Vanity Fair, whose second annual green issue has been giving me lots of guilt problems lately, recommended that I rethink the way I use the toilet - something about each flush wasting 8 gallons of perfectly clean water and the 15 Rhode Island's worth of Canadian old growth forest we wad up in blossoms of double-ply to wipe our butts.

It's grim indeed.

So I was contemplating the alternatives. Left hands as they use in the Arabic world. Or the bidet, popular in the more mincing parts of Europe - like Luxembourg, Monaco and France.

This got me thinking. Are the French big environmentalists simply because they prefer the bidet? Or is it just a convenient, socially-acceptable guise for the way they carry their laziness onto the toilet.

It is much less effort after all to sit back and enjoy a lukewarm wash and drip dry while you're going to be on the toilet anyway. Ripping, wadding and wiping is far too manually intensive. Plus you can stretch the bidet, crotch-cleansing as it is, into arguable proxy for a shower if you're as
lazy and disinterested in true hygiene as the French.

Now that's it's saving a little water it's not lazy, but activist. Let's all be more French!

Tuesday, May 15, 2007

The Sushi Dilemma

What seafood to eat?

I love the health benefits and the taste of good seafood. Yet I’m sensitive to the plights of the world’s oceans. You hear all the time about how in the good old days they were reeling in whoppers all the time with the simplest methods because the oceans’ bounty was literally teeming to the point of overflowing. In typical capitalist response we rolled up our sleeves and got down to consuming with wanton regard for the future. This is a recurring theme (see ‘American Bison’ or ‘Old Growth Forest’ for more depressing history).

Now we hear that the reefs are ghost towns and the catches smaller in diversity of species, raw number and size of fish. The giants being pulled from the deep have shrunk in every way over time in conjunction with our targeted elimination of the oceans creatures starting with the biggest and most popular and working our way down. This means fewer and smaller blue whales, great white sharks, swordfish, blue fin tuna and salmon. And the list goes on and expands as each preceding species dwindles, gets more expensive and must be replaced on restaurant menus with a lesser tasty species.

Everyone knows it’s our consumer demand that is to blame. Everyone’s at fault (who eats fish at least). We’re told this at the same time that chic sushi restaurants continue to carve up endangered blue fin tuna (buttery, delicious toro) and push it on us priced at the ounce and served with a side of sex appeal. In my experience hypocrisy this blatant is easy to get angry about. So where’s the outrage? Or do we care if our children know what a blue fin tuna is?

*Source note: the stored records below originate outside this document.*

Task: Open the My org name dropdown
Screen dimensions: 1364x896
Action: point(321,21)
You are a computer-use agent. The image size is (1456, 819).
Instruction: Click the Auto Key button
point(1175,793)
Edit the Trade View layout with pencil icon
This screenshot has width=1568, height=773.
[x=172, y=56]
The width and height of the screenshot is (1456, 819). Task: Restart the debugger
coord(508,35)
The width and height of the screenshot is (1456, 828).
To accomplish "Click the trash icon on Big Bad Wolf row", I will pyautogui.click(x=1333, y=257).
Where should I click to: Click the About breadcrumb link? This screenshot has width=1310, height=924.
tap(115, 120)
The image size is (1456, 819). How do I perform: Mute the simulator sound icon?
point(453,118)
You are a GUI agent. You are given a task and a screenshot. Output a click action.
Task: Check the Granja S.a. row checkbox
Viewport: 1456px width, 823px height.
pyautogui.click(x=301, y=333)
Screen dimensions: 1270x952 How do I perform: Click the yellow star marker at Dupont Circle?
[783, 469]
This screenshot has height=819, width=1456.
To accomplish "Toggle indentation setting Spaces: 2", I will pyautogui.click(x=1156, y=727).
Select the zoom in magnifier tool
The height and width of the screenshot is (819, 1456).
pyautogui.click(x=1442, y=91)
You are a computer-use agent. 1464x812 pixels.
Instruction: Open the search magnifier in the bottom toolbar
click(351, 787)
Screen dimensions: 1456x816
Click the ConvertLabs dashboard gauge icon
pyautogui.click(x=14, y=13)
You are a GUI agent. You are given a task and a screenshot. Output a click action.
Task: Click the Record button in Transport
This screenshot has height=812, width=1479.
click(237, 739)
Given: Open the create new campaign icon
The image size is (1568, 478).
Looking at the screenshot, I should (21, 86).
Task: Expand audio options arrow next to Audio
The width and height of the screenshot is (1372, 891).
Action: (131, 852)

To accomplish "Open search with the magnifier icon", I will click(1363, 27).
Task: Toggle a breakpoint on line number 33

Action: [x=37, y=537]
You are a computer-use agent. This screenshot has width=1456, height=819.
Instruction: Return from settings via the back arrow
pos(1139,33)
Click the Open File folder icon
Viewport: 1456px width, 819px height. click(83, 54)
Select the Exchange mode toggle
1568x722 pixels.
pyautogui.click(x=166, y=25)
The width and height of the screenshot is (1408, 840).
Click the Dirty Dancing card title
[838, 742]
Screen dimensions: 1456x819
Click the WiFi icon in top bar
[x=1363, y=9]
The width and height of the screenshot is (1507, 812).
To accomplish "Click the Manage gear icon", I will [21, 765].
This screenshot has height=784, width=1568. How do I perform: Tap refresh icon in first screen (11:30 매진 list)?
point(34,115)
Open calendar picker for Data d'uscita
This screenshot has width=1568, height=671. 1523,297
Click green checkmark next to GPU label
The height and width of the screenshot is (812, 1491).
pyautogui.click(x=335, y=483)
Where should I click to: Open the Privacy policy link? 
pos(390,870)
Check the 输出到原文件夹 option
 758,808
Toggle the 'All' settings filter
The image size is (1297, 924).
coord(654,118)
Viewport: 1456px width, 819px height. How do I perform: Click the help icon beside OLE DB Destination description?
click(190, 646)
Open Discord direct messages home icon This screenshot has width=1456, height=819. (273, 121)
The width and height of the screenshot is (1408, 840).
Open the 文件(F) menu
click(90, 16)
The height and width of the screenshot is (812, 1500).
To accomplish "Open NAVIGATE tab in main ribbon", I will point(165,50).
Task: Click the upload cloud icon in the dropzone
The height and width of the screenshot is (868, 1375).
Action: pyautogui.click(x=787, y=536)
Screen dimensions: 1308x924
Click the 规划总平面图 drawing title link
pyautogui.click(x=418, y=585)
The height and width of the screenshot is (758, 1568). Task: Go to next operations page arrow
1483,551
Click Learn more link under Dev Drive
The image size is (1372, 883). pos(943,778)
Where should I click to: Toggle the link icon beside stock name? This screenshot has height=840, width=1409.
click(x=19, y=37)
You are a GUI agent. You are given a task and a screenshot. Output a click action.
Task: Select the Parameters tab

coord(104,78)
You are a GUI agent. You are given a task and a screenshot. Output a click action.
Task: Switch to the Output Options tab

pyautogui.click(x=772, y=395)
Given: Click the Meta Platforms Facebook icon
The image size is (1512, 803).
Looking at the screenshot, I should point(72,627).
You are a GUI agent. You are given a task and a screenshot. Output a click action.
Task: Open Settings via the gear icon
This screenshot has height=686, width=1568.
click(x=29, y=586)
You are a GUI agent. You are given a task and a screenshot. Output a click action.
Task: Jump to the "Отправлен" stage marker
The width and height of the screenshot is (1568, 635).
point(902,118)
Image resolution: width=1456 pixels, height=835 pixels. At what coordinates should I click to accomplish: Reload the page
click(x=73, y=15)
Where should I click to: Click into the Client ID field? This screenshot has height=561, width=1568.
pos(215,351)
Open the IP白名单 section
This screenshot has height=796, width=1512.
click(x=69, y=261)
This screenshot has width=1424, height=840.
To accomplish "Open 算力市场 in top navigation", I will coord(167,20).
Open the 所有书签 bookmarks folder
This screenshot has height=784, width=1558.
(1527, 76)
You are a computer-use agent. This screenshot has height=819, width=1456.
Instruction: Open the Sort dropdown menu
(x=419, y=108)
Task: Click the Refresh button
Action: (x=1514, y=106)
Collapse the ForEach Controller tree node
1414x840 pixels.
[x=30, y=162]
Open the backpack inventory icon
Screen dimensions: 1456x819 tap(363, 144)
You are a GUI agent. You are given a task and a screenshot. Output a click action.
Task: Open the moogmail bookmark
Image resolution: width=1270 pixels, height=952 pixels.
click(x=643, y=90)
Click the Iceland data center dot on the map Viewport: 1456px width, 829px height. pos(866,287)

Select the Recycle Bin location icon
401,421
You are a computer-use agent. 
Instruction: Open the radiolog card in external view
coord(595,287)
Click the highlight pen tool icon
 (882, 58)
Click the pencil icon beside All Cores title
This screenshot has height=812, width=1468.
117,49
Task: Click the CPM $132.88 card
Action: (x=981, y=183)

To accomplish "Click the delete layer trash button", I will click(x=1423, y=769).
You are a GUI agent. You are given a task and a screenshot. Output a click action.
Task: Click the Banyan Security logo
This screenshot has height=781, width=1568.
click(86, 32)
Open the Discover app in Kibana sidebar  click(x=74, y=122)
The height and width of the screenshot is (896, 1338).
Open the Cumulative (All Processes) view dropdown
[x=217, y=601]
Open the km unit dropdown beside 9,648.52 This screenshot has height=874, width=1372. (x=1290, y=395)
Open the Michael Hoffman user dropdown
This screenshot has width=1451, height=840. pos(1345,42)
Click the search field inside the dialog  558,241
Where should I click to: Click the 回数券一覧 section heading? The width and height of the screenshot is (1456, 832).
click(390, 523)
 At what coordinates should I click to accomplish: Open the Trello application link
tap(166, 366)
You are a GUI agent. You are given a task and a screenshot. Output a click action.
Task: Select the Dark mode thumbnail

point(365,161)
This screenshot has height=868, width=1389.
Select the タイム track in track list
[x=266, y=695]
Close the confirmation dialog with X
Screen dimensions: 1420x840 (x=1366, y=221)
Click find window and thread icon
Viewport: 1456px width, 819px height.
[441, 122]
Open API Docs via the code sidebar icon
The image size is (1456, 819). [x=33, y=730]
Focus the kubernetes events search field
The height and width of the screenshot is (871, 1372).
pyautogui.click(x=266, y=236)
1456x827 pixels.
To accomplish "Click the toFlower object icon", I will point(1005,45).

Love it as I do, I can no longer eat a species of fish in good conscience without knowing a few things first. It is good to know from available literature what species are still abundant in the oceans (as those are what we turn to when the former culinary favorites go down) but I think we need to look a little deeper and make sure that not only are the species we turn to still healthy in number, but also being responsibly managed for the future.